Hunting permits, livestock brand inspections, priority school assistance topics of debate this week

By Haley Dover, Nebraska News Service
 LINCOLN–Disabled hunters, priority schools and changes in livestock brand inspections were among topics of conversation among lawmakers at the capitol this week.
First-round approval was given March 6 to a bill relating to brand inspection regulations.
Legislative Bill 768, introduced by Sen. Ken Schilz of Ogallala, would have allowed the Nebraska Brand Committee to charge and collect a fee to cover the expenses for livestock brand inspections occurring outside of the brand inspection area. But an amendment drafted by the Agriculture Committee replaced the original version after a 29-0 vote. As amended, the bill would revise the method of calculating inspection fees for feedlots and dairies
The bill is a response to a report by the state auditor that found inconsistencies between statute and current practices, Schilz said.

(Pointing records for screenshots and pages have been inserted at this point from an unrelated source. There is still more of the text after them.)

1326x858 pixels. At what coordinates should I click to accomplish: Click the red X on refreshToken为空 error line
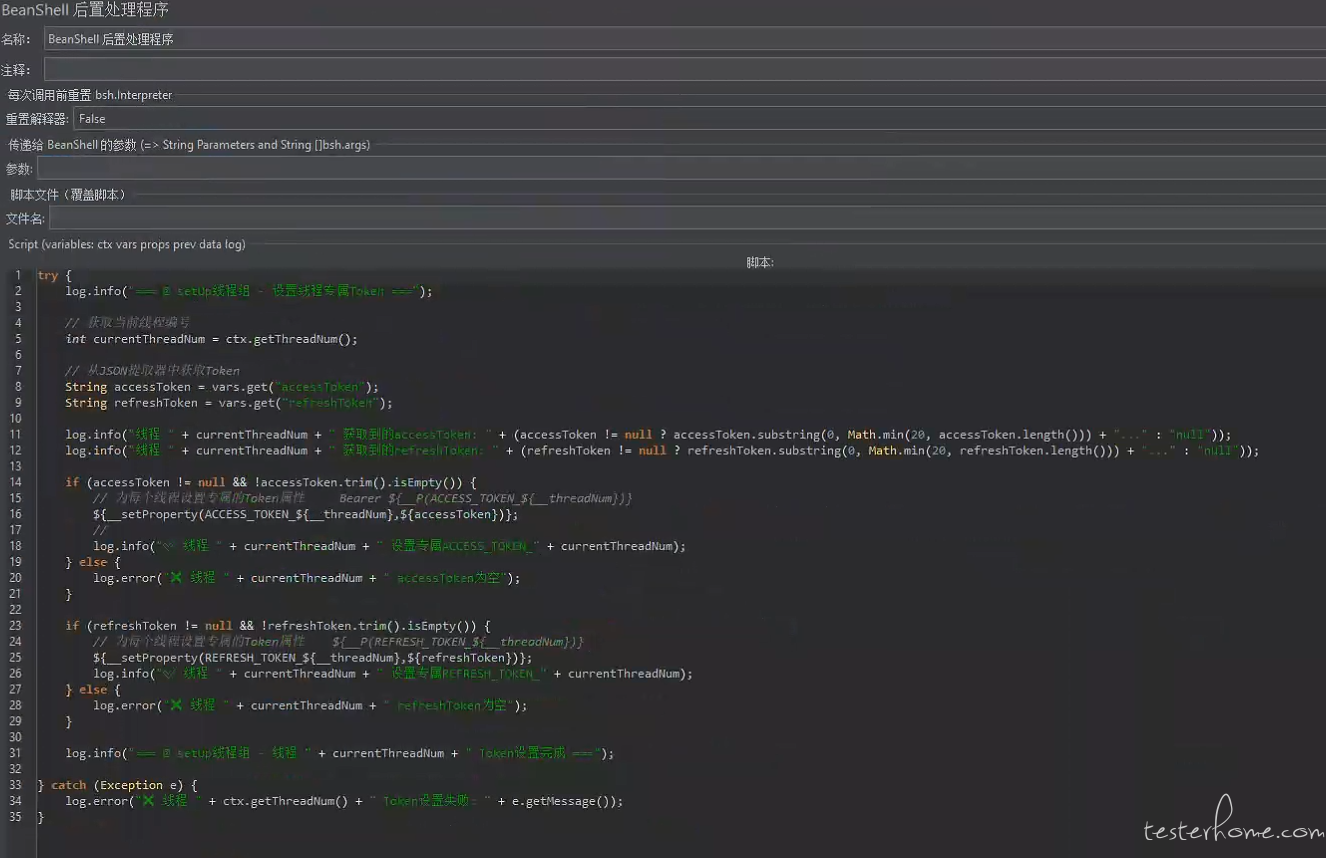(176, 706)
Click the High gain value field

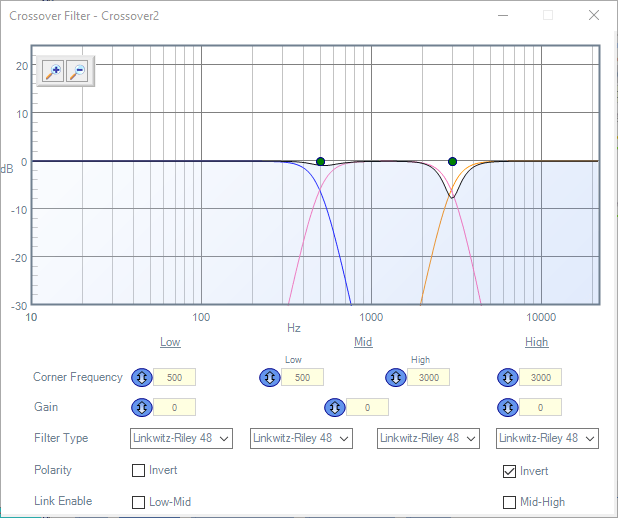[x=540, y=408]
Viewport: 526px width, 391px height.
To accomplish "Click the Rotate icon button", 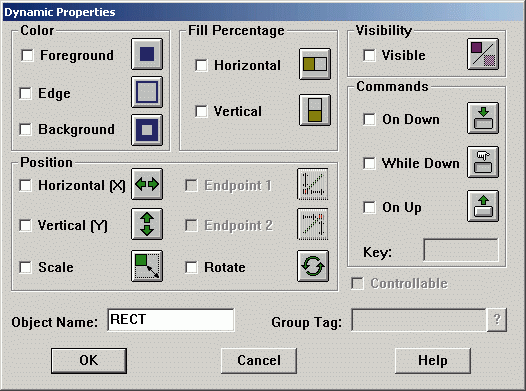I will click(313, 266).
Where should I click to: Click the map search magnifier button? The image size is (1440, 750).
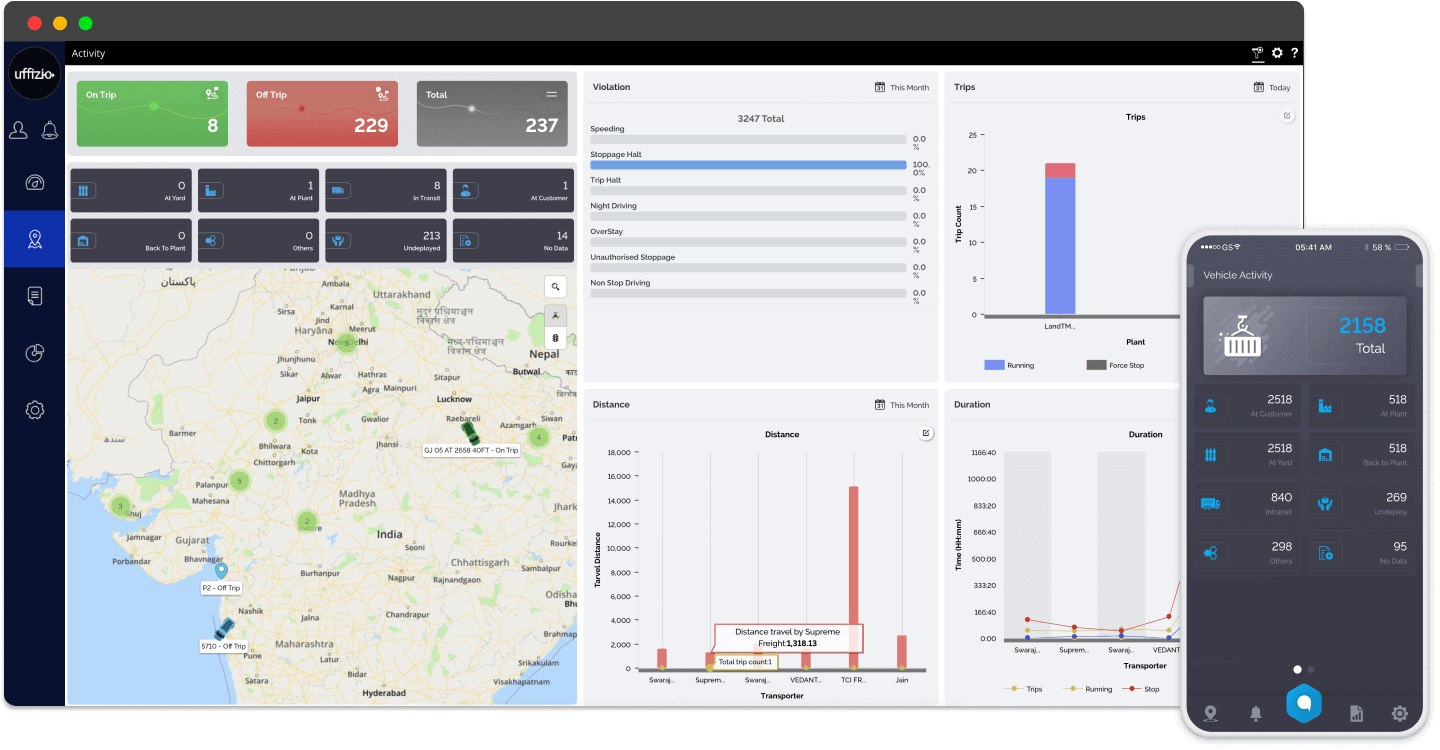pos(555,287)
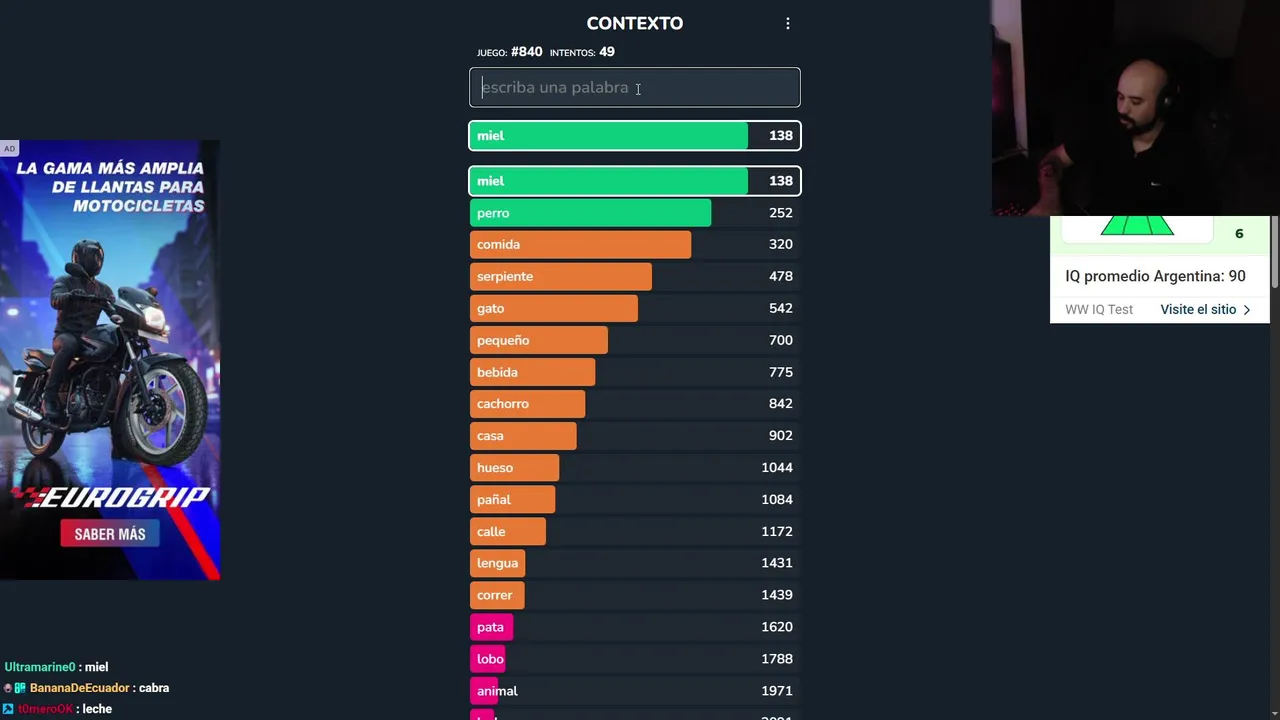Click the word input field

pos(634,88)
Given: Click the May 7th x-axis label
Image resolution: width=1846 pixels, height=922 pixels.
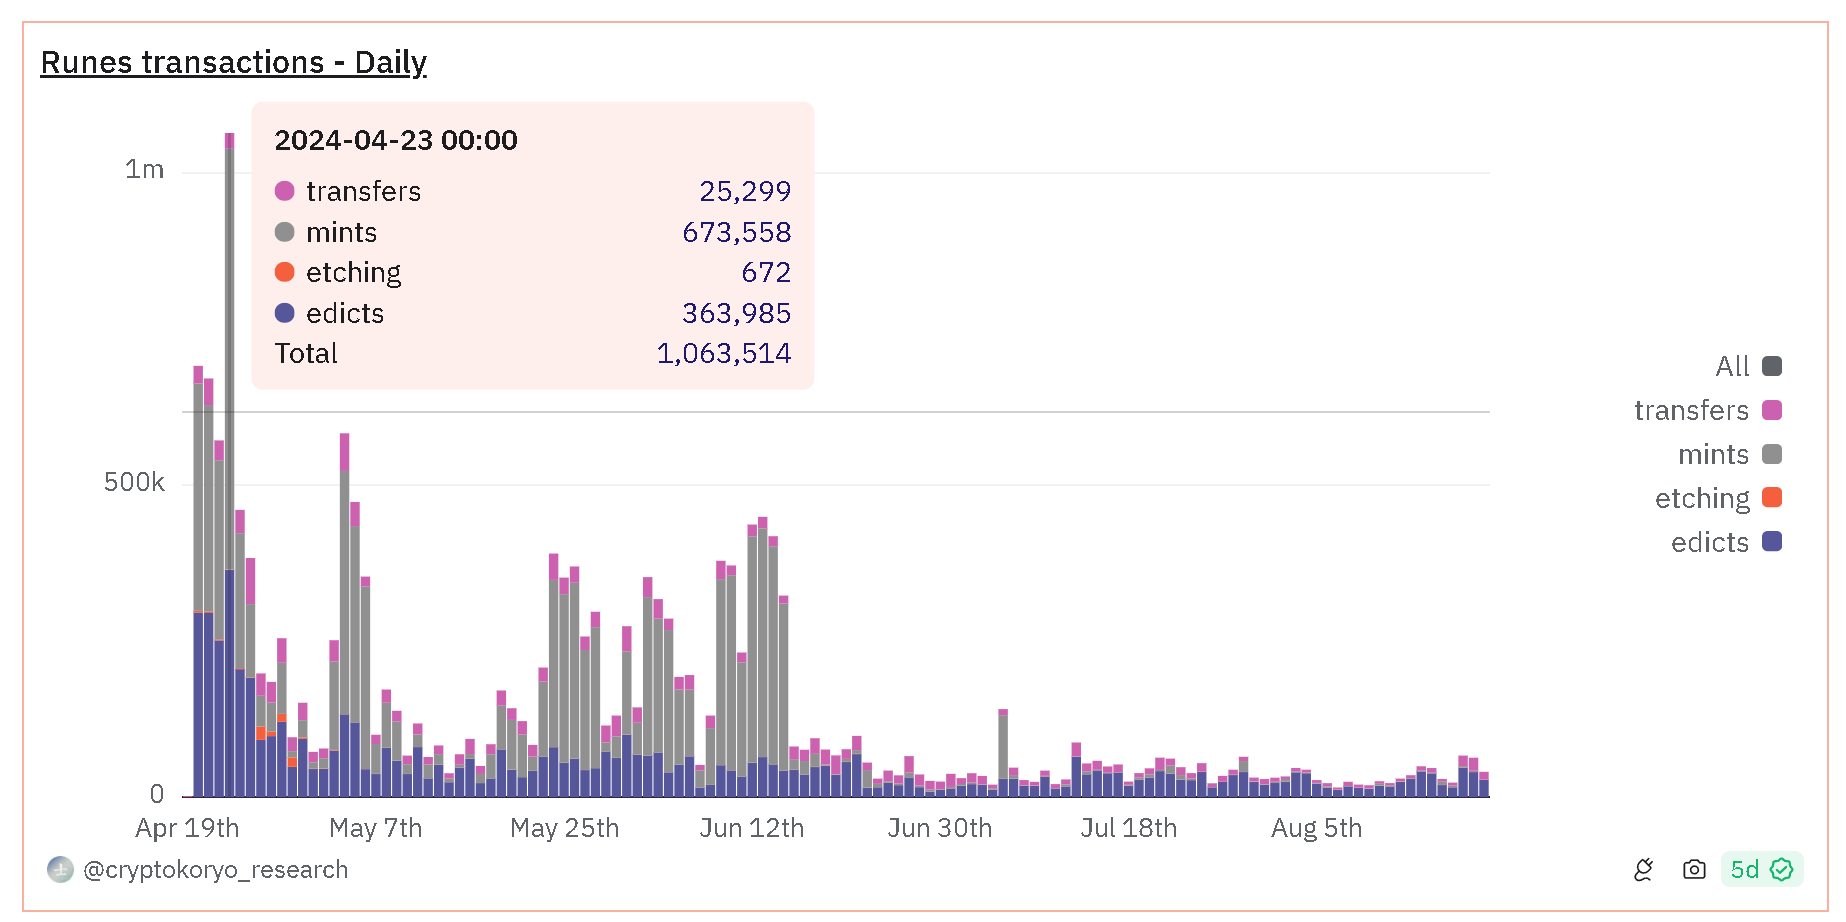Looking at the screenshot, I should tap(375, 828).
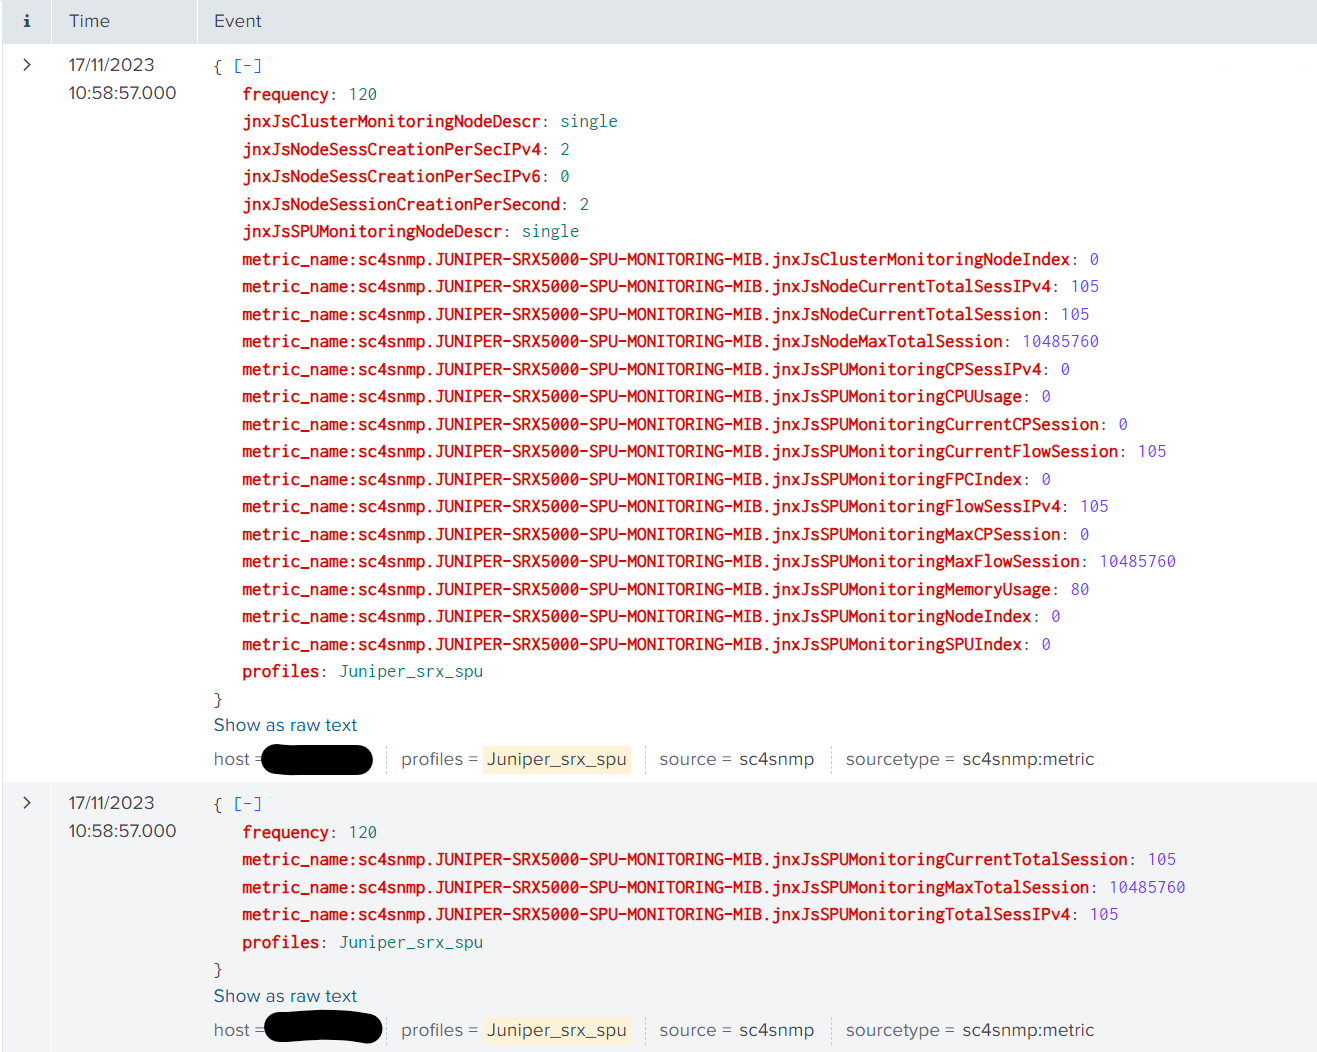Click the value 120 next to frequency
1317x1052 pixels.
tap(362, 93)
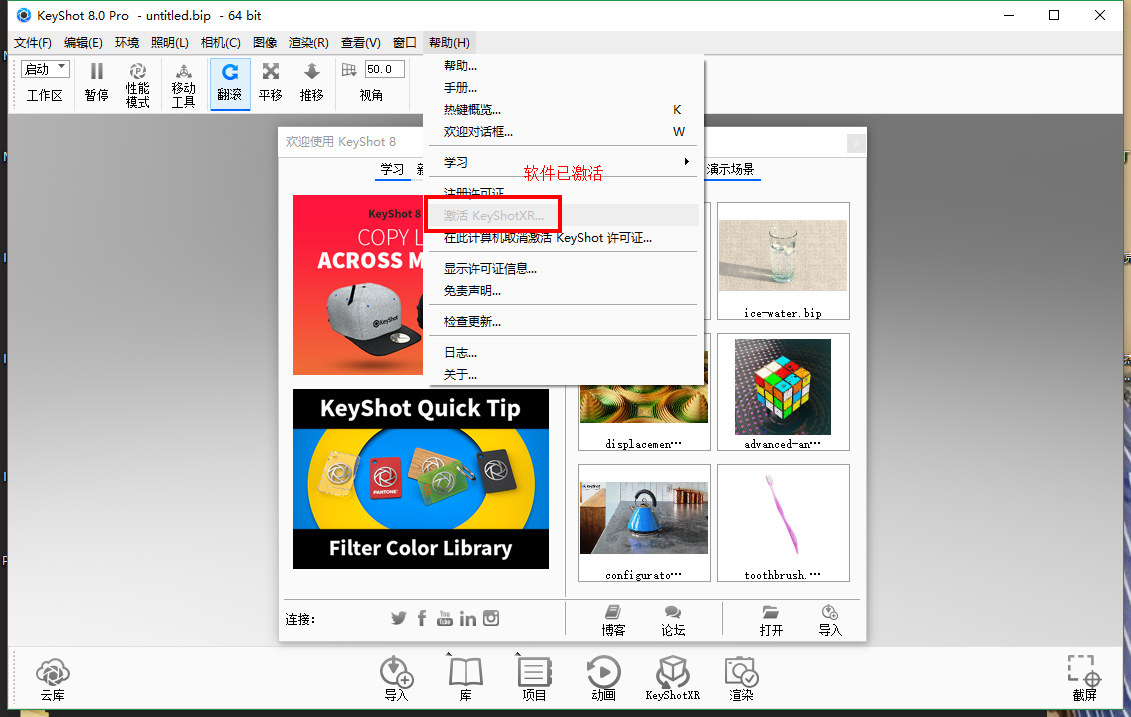Open the 文件(F) menu
The image size is (1131, 717).
[x=32, y=42]
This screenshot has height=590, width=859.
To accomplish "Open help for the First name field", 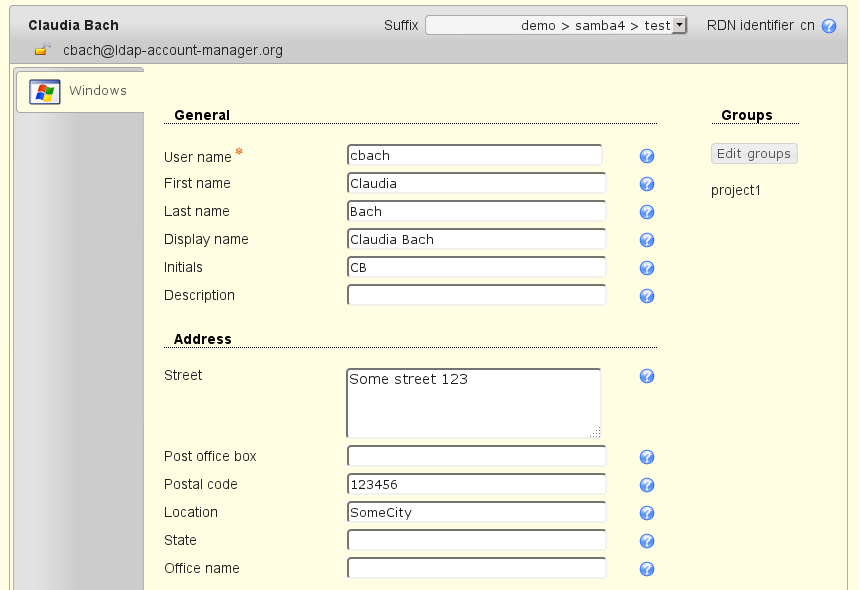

“[This bill would] bring certain fee provisions in line with legislative intent and current practice,” he said. “It would insert express statutory authority for the fee processes that have been followed by the brand committee.”
Priority schools 
On March 5, senators advanced a bill that would provide special assistance to the state’s three lowest performing schools.
LB438, introduced by Sen. Greg Adams of York, would allow the State Board of Education to appoint an intervention team to assist the school district and school staff in diagnosing issues and implementing strategies to address them. School would hold this priority designation until the State Board of Education determined it is no longer needed.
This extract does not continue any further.